Catching and Tagging Giants
“The power of a big tuna is unmatched. You can really feel that physical connection to the fish,” says Johnny Morris, the angler in Pura Vida’s fighting chair when the deep line came tight not long after that “little” 400-plus-pound tuna missed the kite bait. The fish that I saw eventually come alongside was both long and fat — weighing an estimated 1,200 pounds. “Once you get physically attached to powerful fish like that, it gets in your blood,” Morris says.

Morris, founder of Bass Pro Shops, is one of a select few outstanding anglers who fishes with Clark and Capt. Edward “Cookie” Murray to place pop-up satellite tags in giant bluefin off Prince Edward Island — until recently the only opportunity to fight and release bluefin here. Those tags, part of a study by the Large Pelagics Research Lab at the University of Massachusetts Amherst and the Department of Fisheries and Oceans Canada, record depth, salinity, temperature and light every few minutes. After a year, the tags float to the surface and transmit their data through satellites back to Lutcavage’s lab. These PSAT tags offered the first scientific hint that a catch-and-release charter fishery might work for giant bluefin.

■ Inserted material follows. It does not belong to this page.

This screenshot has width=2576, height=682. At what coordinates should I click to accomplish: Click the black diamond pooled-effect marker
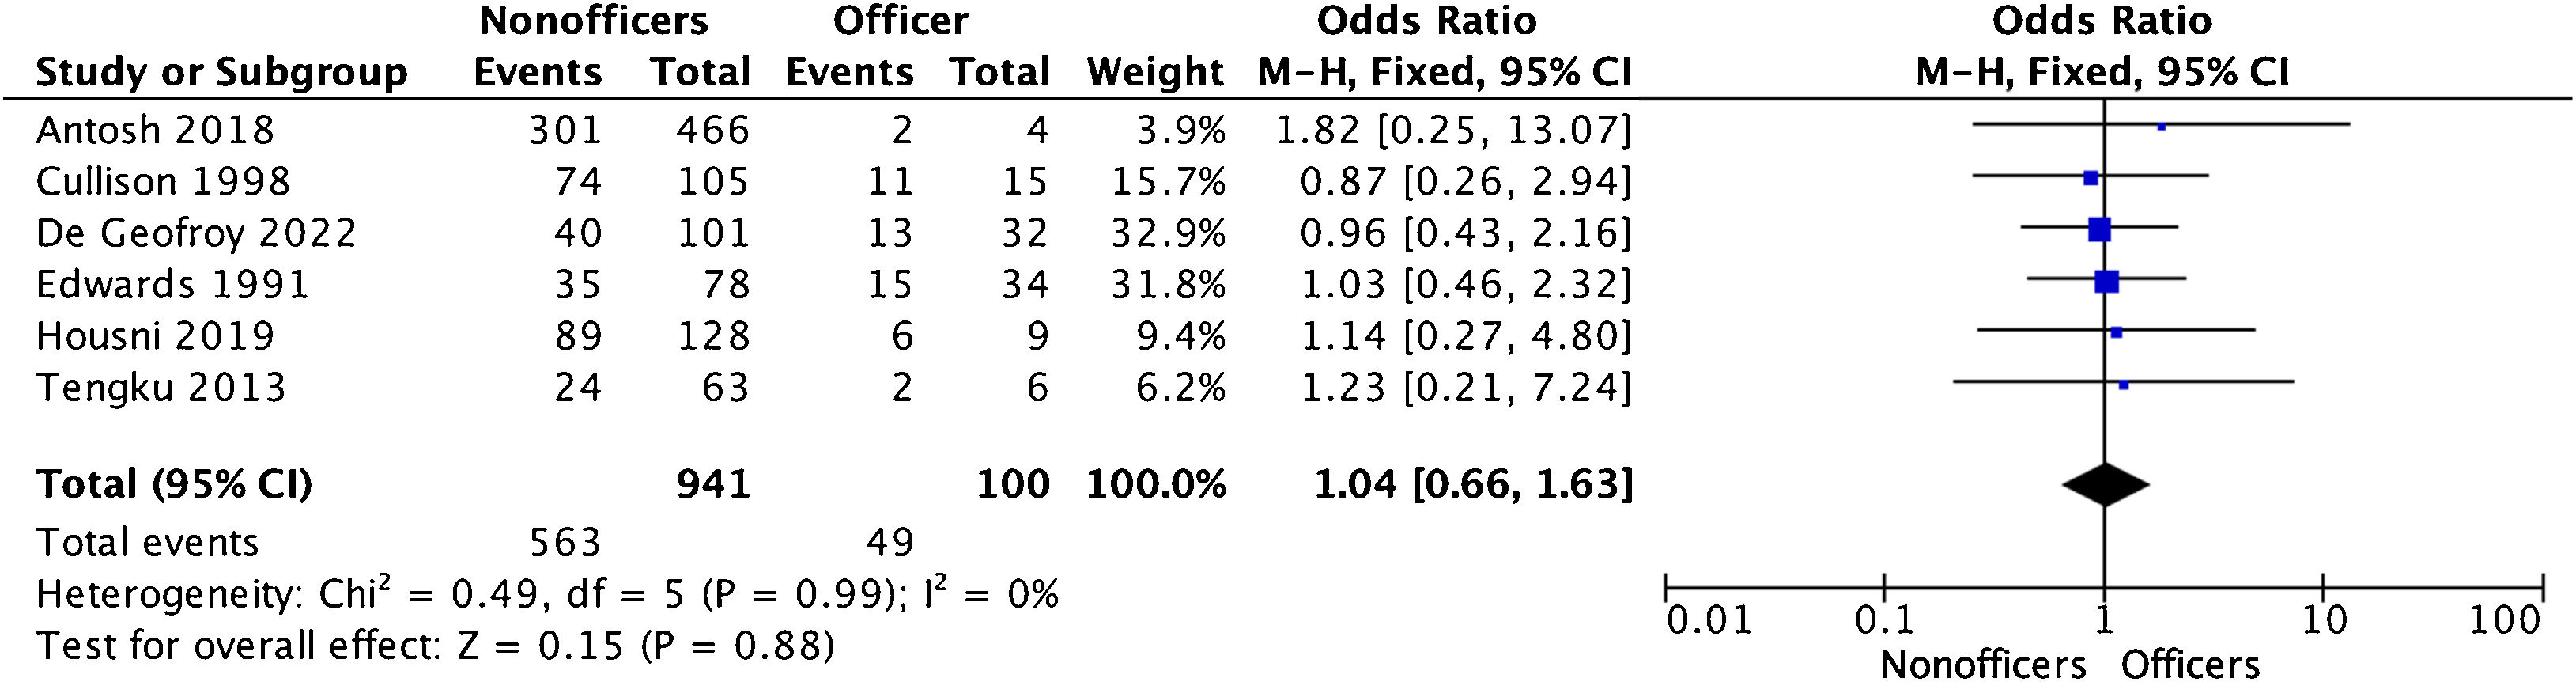pyautogui.click(x=2105, y=485)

Cookie Murray has been handling these fish for decades,” says Dr. Molly Lutcavage, Large Pelagics Research Center director. “We worked with him to learn the ­techniques for tagging 900-pound fish in the water.” Unlike many other studies that capture fish with harpoon or purse seine and bring them aboard to tag, Lutcavage catches fish with rod and reel, and tags them while they swim alongside the boat. “Mortality rates are very low using our techniques,” she says. In 2001, new tags had the ability to show if fish died after tagging. Of the 350 of these “fail-safe” tags her team has placed, only two tuna have died.

Murray, who has targeted big-game fish around the world, insists none are equivalent to giant bluefin. “No matter how much we try to convey the strength of these fish, the pressure on the rod and angler, all that inevitably exceeds anglers’ expectations,” he says of even very experienced chair anglers who’ve not yet hooked a huge bluefin. Murray uses 30 to 45 pounds of drag, and at times 80 pounds. “The angler has to know when that line is going to break, exactly how much pressure he or she can put on the fish, and when and how to pump and wind,” he says.

To ensure each $4,500 tag pays off with data, Murray and Lutcavage’s other tagging crews in Nova Scotia also swim fish alongside the moving boat while inserting the tag. They remove barbless hooks and continue to tow the fish until it’s clearly recovered from the fight. The Large Pelagic Center’s tagging studies have huge implications for recreational fishermen. “Every study that uses fail-safe satellite tags is a post-release-mortality study,” Lutcavage says — the scientific measure of the success of catch-and-release angling.